= AIM =
Update the entries from the line with "Expand seller details" up to and including the line with "coord(403,92)" by changing "orange circle" to "green circle", leaving everything else the same.

= DATA ENTRIES =
——————————
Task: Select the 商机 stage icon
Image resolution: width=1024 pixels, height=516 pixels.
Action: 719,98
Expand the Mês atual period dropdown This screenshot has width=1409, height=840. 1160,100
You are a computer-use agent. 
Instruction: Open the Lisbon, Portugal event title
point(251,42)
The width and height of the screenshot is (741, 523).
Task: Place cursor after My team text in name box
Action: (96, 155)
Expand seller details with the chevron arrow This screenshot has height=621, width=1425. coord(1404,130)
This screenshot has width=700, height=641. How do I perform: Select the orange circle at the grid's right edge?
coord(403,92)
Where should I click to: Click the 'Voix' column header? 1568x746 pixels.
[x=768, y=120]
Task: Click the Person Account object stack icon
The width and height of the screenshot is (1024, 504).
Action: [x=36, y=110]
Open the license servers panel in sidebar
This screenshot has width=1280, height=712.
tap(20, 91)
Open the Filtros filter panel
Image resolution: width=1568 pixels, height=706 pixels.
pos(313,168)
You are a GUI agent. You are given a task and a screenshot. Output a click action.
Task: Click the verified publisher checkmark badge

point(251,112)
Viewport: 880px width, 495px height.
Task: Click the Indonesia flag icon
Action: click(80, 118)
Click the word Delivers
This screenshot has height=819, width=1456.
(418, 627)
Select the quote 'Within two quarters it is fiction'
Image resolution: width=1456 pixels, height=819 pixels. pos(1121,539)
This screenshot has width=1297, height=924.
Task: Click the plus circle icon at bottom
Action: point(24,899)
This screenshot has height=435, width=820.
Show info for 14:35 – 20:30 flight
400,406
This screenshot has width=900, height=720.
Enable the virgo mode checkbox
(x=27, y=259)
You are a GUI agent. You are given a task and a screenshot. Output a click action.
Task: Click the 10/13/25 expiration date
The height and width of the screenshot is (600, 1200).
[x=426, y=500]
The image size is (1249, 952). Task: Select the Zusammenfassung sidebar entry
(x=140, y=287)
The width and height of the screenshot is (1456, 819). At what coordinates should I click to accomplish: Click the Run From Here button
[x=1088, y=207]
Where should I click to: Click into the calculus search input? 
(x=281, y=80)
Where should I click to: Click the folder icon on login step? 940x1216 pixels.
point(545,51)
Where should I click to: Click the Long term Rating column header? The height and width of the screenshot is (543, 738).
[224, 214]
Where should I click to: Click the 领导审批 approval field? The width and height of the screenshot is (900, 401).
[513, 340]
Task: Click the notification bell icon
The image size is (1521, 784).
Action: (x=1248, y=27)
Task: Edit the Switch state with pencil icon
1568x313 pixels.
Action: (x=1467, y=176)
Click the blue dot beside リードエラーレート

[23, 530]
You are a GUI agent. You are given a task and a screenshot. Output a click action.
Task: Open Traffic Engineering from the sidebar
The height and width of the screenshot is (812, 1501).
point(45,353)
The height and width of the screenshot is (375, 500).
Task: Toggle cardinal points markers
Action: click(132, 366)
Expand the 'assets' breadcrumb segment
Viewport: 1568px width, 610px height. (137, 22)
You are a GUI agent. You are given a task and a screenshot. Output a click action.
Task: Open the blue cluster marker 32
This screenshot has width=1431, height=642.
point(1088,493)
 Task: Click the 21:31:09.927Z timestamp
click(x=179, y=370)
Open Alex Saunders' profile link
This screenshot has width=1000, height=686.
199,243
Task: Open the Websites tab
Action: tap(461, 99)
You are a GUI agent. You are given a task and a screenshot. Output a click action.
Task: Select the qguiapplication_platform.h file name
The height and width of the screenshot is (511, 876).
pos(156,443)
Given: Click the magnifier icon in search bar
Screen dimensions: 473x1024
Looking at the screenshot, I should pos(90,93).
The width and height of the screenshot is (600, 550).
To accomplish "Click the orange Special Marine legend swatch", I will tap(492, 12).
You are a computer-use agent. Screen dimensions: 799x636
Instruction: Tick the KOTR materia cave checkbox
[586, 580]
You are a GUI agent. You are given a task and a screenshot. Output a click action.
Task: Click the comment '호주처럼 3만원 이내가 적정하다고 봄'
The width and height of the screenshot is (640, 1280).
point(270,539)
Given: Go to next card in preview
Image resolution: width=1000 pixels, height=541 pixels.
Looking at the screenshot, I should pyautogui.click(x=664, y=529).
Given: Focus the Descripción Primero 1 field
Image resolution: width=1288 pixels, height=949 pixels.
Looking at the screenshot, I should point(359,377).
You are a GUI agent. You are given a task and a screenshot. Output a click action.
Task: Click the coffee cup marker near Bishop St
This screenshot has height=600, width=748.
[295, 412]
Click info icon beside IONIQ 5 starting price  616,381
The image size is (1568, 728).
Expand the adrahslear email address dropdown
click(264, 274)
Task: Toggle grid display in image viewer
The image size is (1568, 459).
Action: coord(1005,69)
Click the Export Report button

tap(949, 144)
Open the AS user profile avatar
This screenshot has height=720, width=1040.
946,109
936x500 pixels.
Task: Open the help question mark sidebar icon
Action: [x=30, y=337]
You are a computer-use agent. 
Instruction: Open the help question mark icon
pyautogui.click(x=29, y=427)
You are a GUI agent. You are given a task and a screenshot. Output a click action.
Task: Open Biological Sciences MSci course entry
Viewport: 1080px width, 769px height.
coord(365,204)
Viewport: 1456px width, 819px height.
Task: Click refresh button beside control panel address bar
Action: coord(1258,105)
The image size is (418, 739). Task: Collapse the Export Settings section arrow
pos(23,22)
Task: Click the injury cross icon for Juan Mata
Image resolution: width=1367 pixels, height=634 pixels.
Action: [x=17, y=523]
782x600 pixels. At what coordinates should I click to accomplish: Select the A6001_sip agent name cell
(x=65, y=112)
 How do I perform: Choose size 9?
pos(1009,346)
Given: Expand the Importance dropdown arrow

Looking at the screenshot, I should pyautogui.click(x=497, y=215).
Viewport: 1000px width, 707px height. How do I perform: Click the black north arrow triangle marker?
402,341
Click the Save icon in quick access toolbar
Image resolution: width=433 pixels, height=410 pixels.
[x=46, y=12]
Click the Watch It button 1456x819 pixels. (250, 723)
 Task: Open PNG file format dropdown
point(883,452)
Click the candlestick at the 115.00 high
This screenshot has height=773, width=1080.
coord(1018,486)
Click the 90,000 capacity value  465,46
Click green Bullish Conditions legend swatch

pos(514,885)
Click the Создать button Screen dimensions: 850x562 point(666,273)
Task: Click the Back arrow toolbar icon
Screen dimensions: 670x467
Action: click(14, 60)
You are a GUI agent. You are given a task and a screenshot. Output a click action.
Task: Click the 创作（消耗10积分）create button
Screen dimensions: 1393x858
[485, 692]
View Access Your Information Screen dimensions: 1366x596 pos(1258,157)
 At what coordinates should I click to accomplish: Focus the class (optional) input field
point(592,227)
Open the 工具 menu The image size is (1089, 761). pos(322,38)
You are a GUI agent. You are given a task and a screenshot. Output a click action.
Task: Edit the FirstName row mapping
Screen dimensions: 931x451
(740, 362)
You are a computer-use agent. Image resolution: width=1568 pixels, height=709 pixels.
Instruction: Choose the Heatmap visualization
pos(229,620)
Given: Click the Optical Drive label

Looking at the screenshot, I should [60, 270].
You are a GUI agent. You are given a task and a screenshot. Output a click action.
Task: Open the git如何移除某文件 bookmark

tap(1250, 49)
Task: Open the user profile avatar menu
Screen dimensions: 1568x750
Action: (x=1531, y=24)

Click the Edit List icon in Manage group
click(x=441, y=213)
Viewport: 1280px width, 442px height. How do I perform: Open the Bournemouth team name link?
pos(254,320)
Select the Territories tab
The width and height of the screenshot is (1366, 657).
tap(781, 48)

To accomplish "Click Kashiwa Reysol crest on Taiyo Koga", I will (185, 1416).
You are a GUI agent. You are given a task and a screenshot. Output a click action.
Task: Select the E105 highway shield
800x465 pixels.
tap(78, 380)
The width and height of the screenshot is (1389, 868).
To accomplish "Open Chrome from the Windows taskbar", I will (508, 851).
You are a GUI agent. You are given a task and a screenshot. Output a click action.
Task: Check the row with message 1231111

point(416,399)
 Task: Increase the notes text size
——————————
= PROBLEM SOLUTION =
Expand seller details with the chevron arrow This screenshot has height=621, width=1425. coord(1404,130)
This screenshot has width=700, height=641. How do I perform: Select the green circle at the grid's right edge?
coord(403,92)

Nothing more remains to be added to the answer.